Уже совсем стемнело, когда Силаков добрался до трансформаторной будки. Невдалеке стояли пригородные саманные домики. Там, где угас закат, взошел сполох пожарищ. Все в заградотряде были с автоматами. В темноте он разглядел перегораживавшие дорогу и уходившие за кюветы проволочные витки спирали Бруно, по бокам лежали за двумя пулеметами, изготовившись, солдаты. Вскоре прошли две батареи гаубиц на конной тяге. Обдало конским потом. Тяжелые артиллерийские кони измученно тащили передки и пушки, понуро кивая головами, словно прощались. Потом строем устало прошаркал стрелковый батальон. Ревя на подъеме, обдавая сизым мутящим дымом сгоревшей солярки, пролязгали четыре танка, на которых сонно съежившись отупело сидели бойцы…

Продолжалось это долго. Выходили и разрозненные группы. Одни сдавали оружие покорно-безразлично, другие какое-то время упирались, говорили, что догоняют свой батальон, третьи спорили до крика, ругали всех и вся, уверяя, что идут не в тыл, а меняют позицию… Но Силаков оставался непреклонен.

Пробыл он там не три часа, а полночи, сменил его какой-то старший лейтенант из особого отдела…

Петр Федорович лежал на диване, на полу стояла пепельница, он медленно покуривал и трезво взвешивал, во что, в какой лабиринт втягивал его Бабанов своей рукописью.

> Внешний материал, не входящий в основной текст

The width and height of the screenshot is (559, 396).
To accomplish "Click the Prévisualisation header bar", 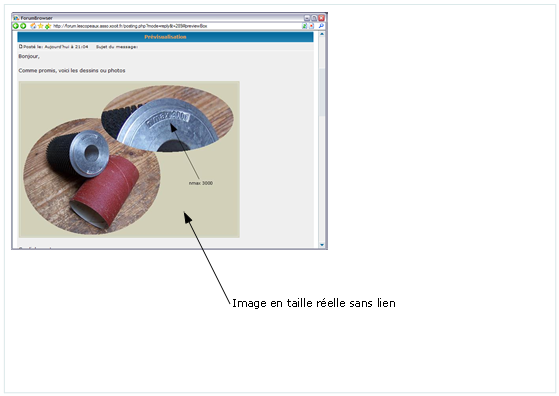I will point(165,37).
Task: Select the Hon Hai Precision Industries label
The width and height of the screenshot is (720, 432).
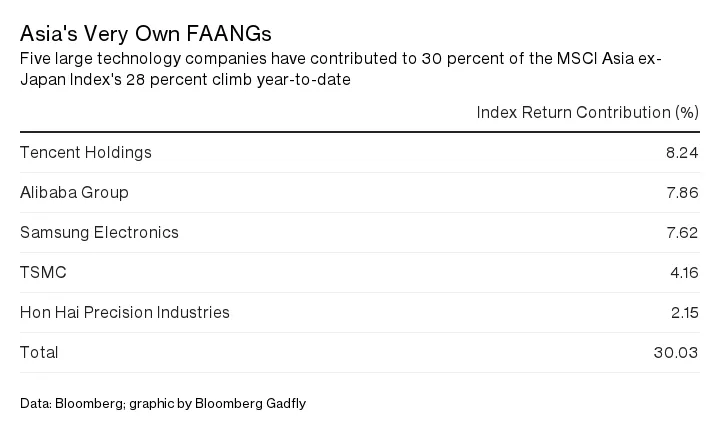Action: click(x=125, y=313)
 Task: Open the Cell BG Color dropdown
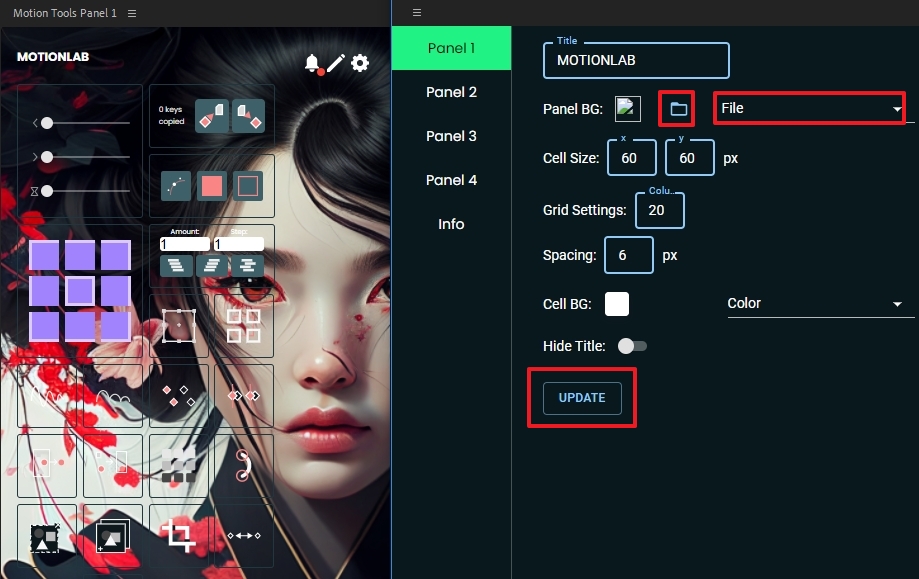point(820,303)
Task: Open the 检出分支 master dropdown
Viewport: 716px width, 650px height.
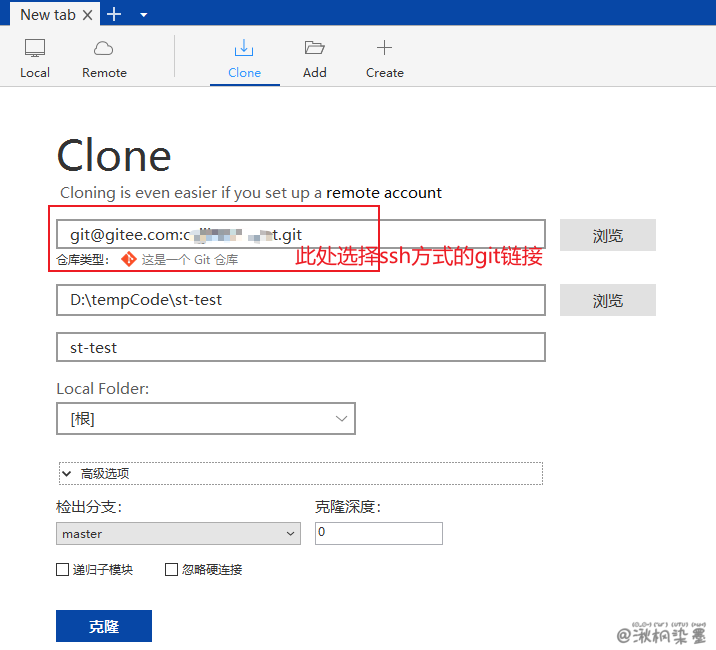Action: [x=178, y=534]
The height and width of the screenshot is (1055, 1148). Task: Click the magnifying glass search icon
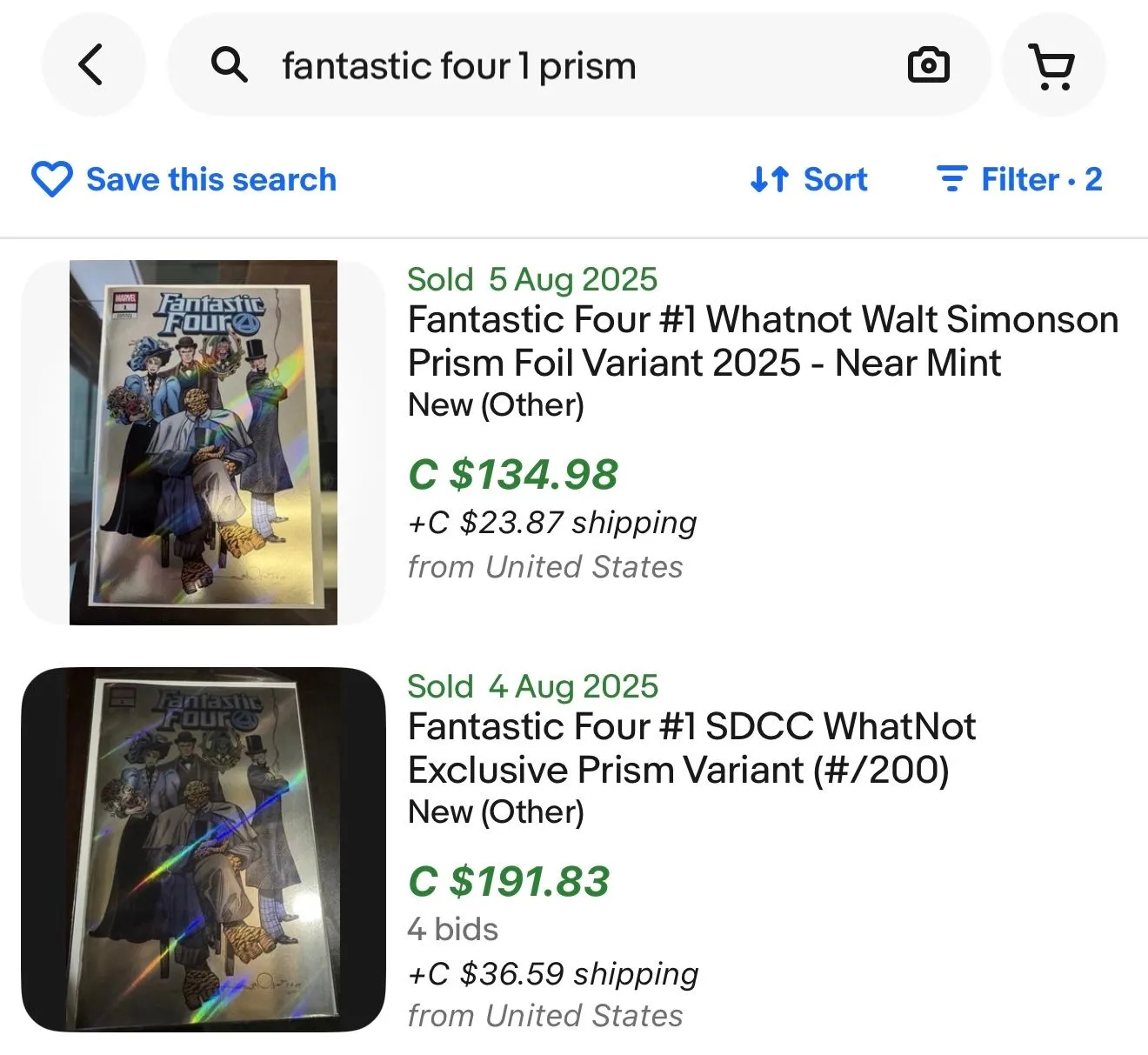pyautogui.click(x=230, y=65)
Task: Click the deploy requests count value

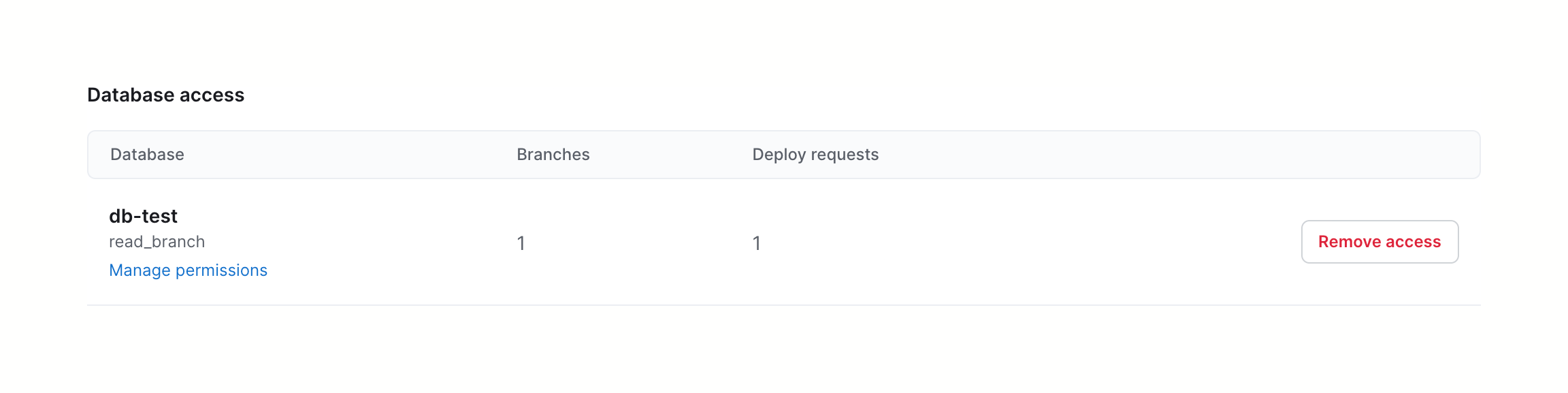Action: coord(756,243)
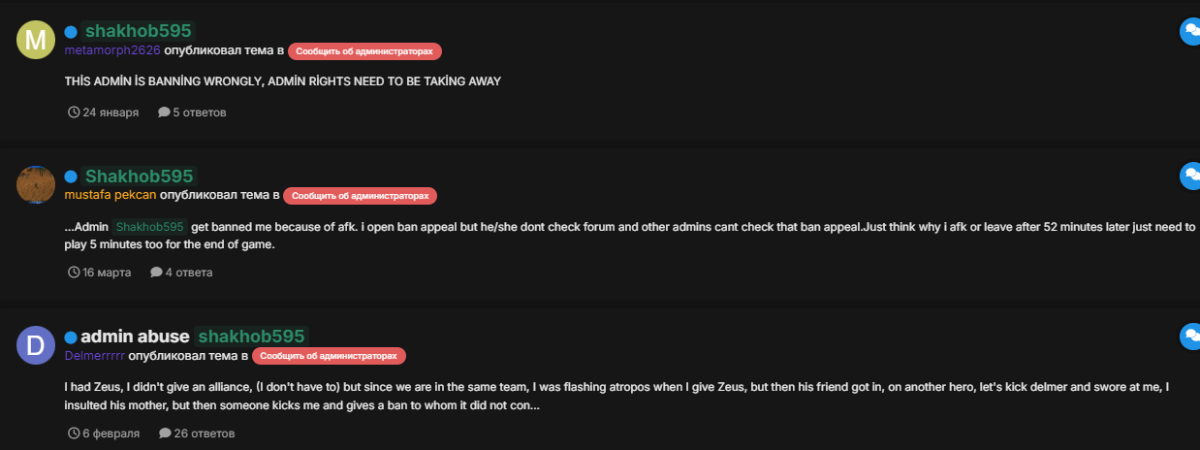Viewport: 1200px width, 450px height.
Task: Visit mustafa pekcan user profile link
Action: pos(110,195)
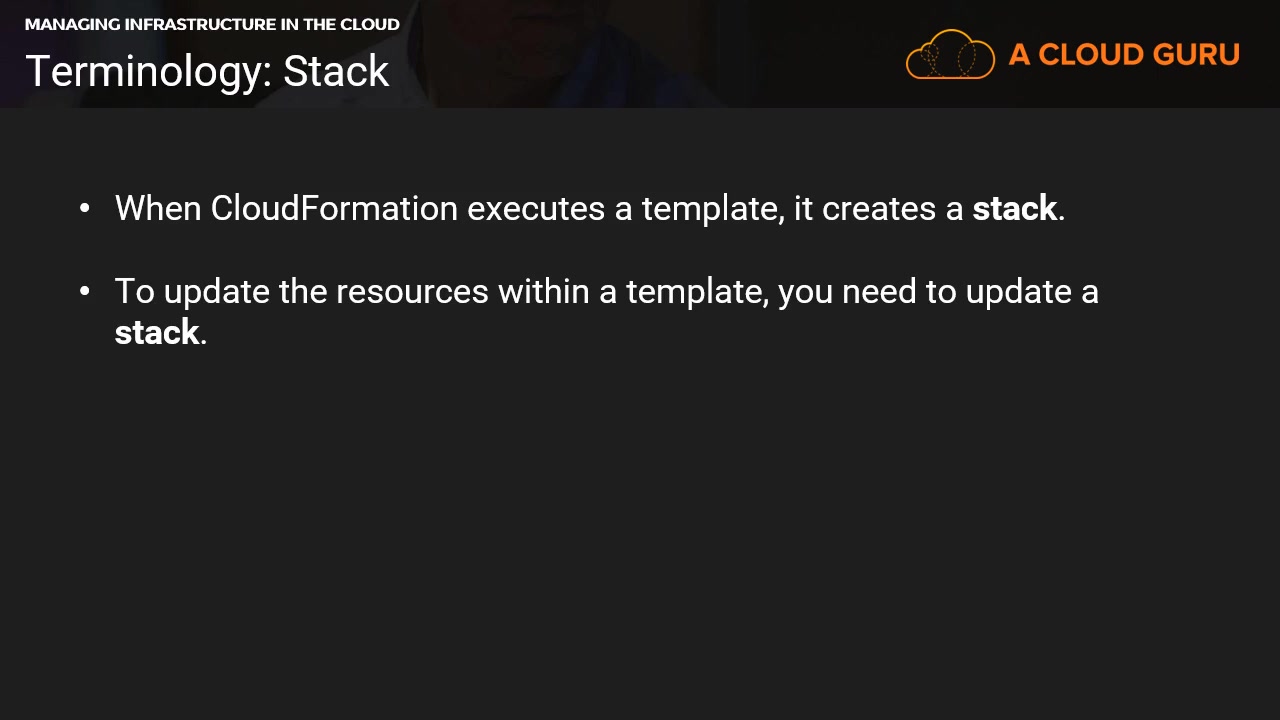Viewport: 1280px width, 720px height.
Task: Click the word 'resources' in second bullet
Action: [x=412, y=291]
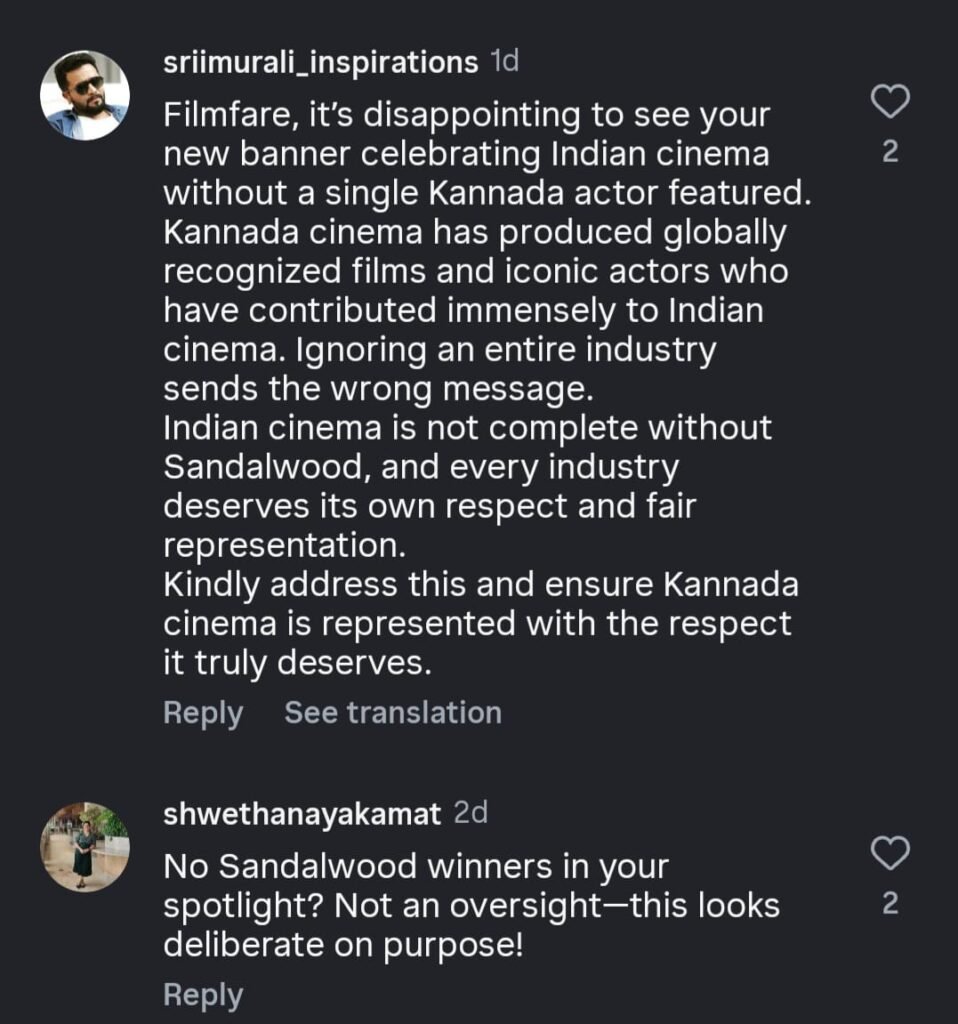The height and width of the screenshot is (1024, 958).
Task: Click the line "No Sandalwood winners in your"
Action: 415,866
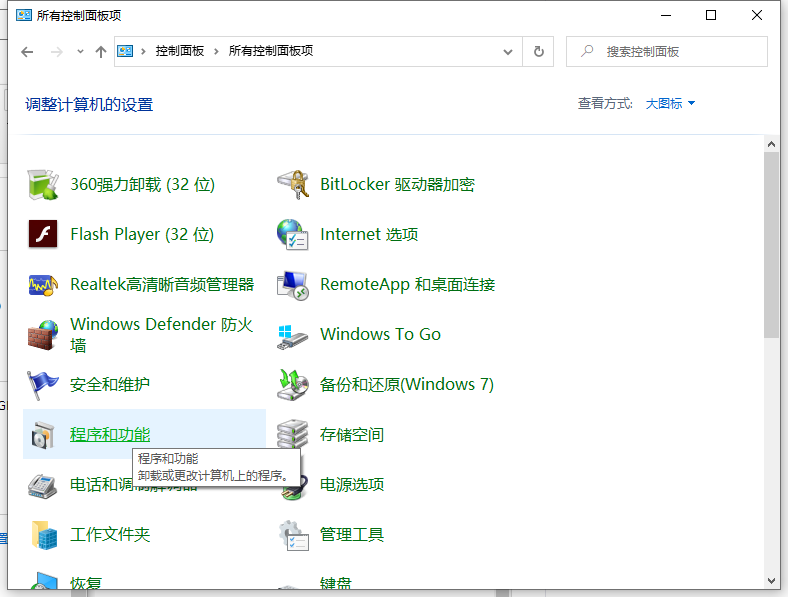Image resolution: width=788 pixels, height=597 pixels.
Task: Open the Flash Player icon
Action: (x=43, y=235)
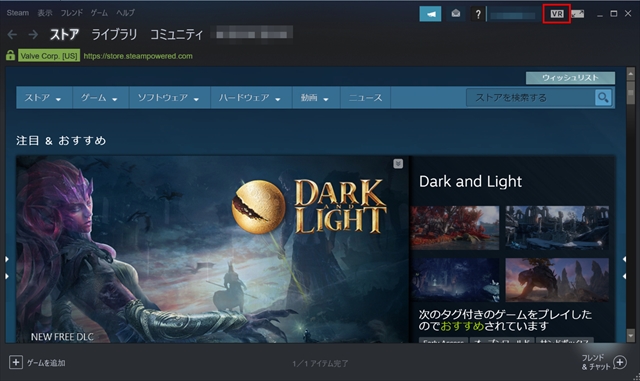640x381 pixels.
Task: Open the ニュース link in store nav
Action: [365, 98]
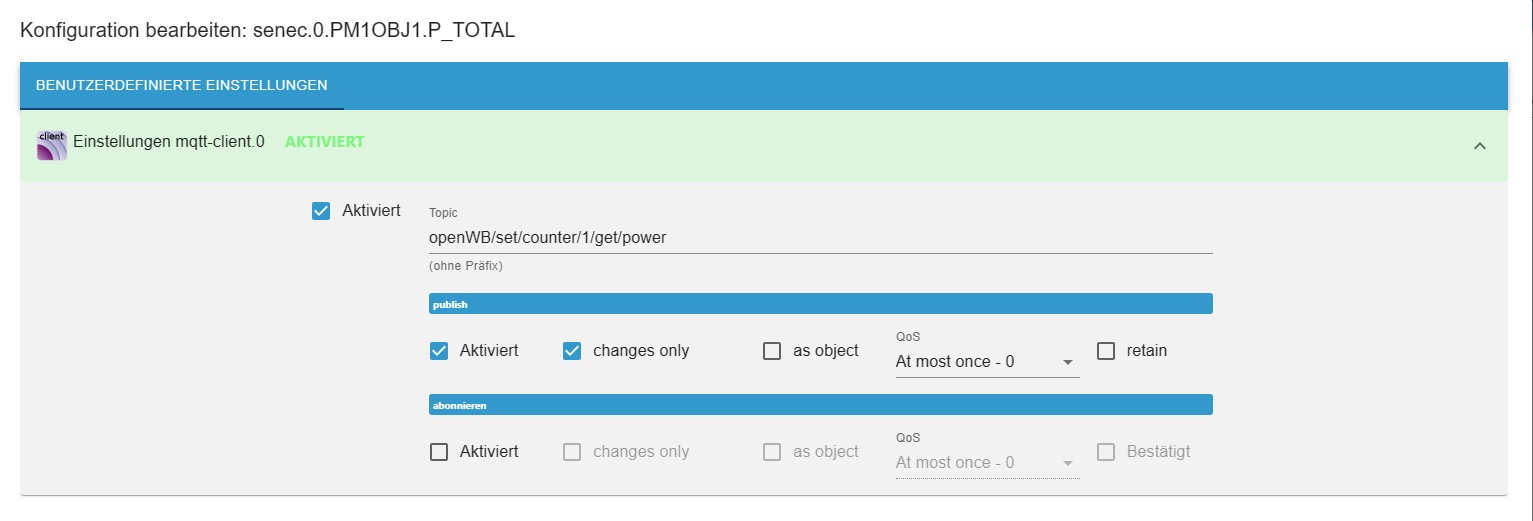The height and width of the screenshot is (521, 1533).
Task: Toggle publish changes only checkbox
Action: click(572, 351)
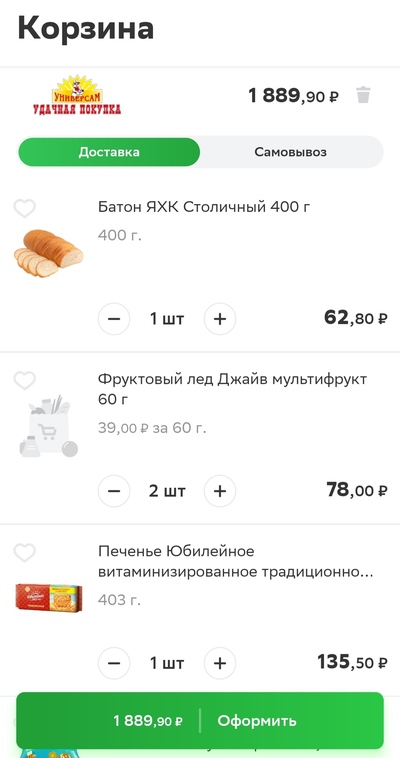
Task: Add Батон ЯХК Столичный to favorites
Action: coord(24,208)
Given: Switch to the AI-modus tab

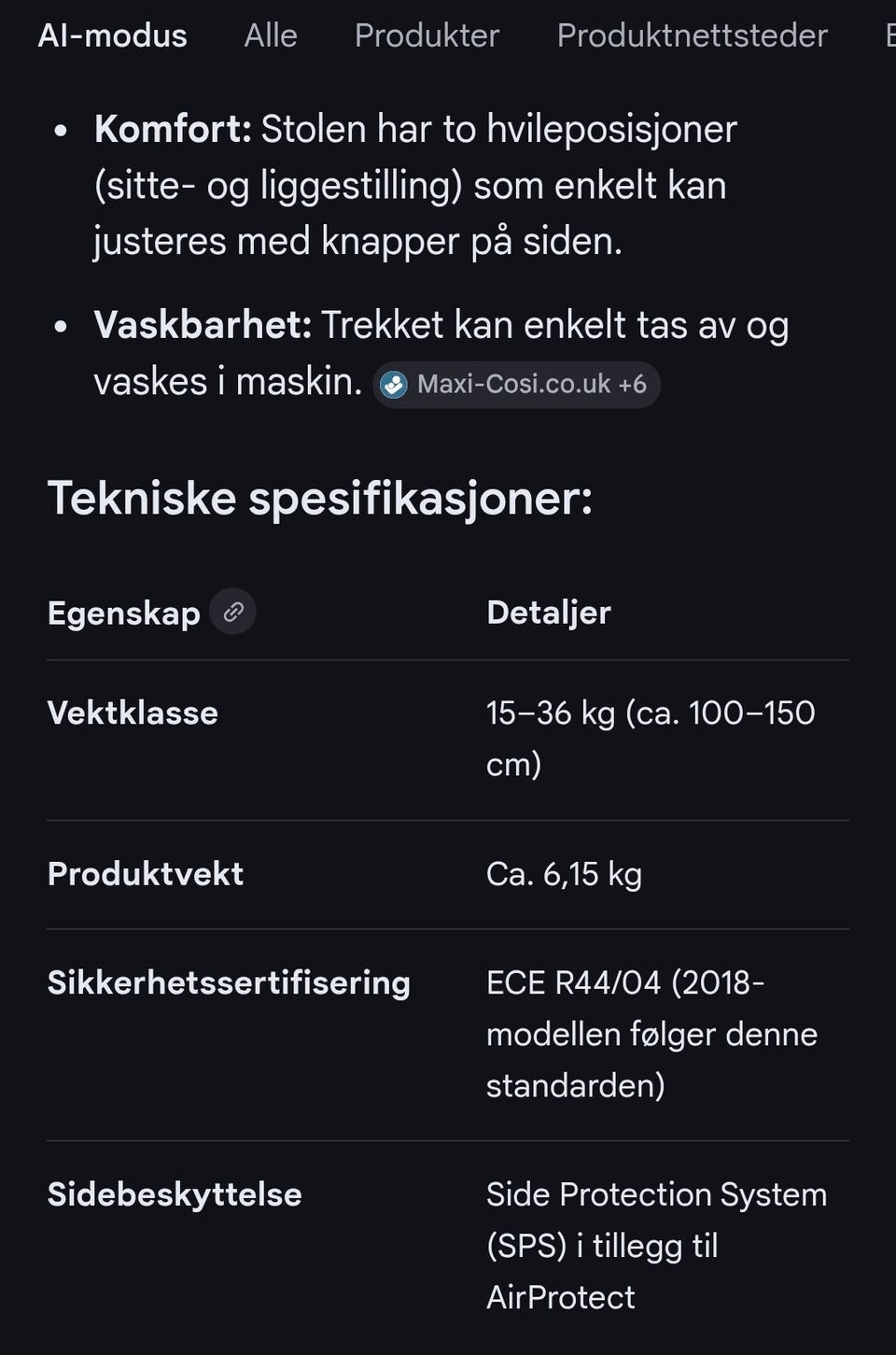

«Возврати эту писанину, — уговаривал он себя, — сошлись на занятость, на плохое здоровье. Ты уже стар, скоро всему конец, исчерпалось. Своего под самое горло набралось: война, инвалидность, послевоенные голодные студенческие годы, когда нажил гастрит, потом адвокатская работа — чужие судьбы, которые часто не имел возможности защитить и страдал; жизнь родной семьи, за нее всегда был в ответе; смерть отца, мамы, потом жены… Это все — крупное, веховое, а между ним, в промежутках, в каждодневном быте еще немало всякого, что гнуло из года в год плечи… Осталась толика душевных и физических сил, берег их, никому не признаваясь, для Алеши, понимая, как нужен ему… На сына, Юру, тут надежда слабая… Так где уж теперь встревать в чью-то неустроенность, выяснять и доказывать чужую правоту или неправоту?!»